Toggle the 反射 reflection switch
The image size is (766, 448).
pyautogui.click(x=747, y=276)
...
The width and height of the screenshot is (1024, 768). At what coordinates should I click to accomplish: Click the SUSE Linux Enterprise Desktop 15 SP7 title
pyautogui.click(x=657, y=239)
==
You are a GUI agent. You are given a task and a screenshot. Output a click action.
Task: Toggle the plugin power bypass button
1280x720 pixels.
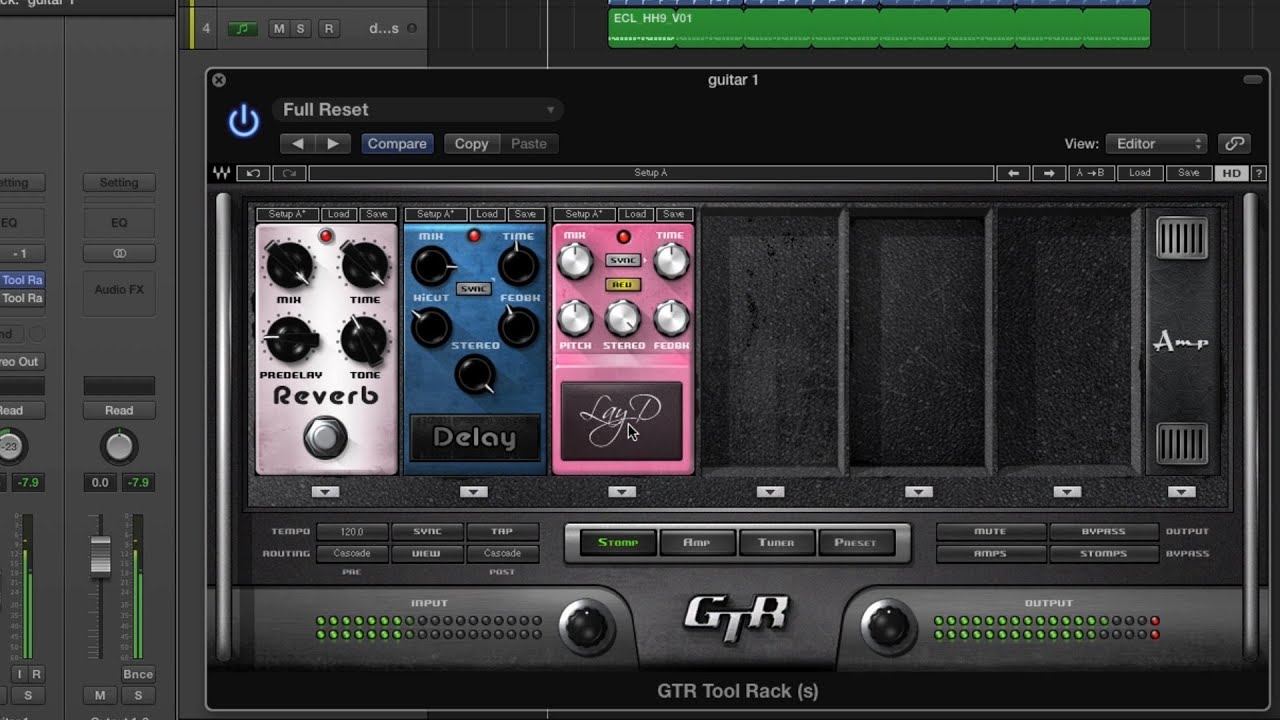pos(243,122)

§ Exercise details
Quote the listing word for word, starting at the line that contains "Toggle the 反射 reflection switch" and ending after the line that contains "pyautogui.click(x=747, y=276)".

§ Result of the exercise
Toggle the 反射 reflection switch
The image size is (766, 448).
pyautogui.click(x=747, y=276)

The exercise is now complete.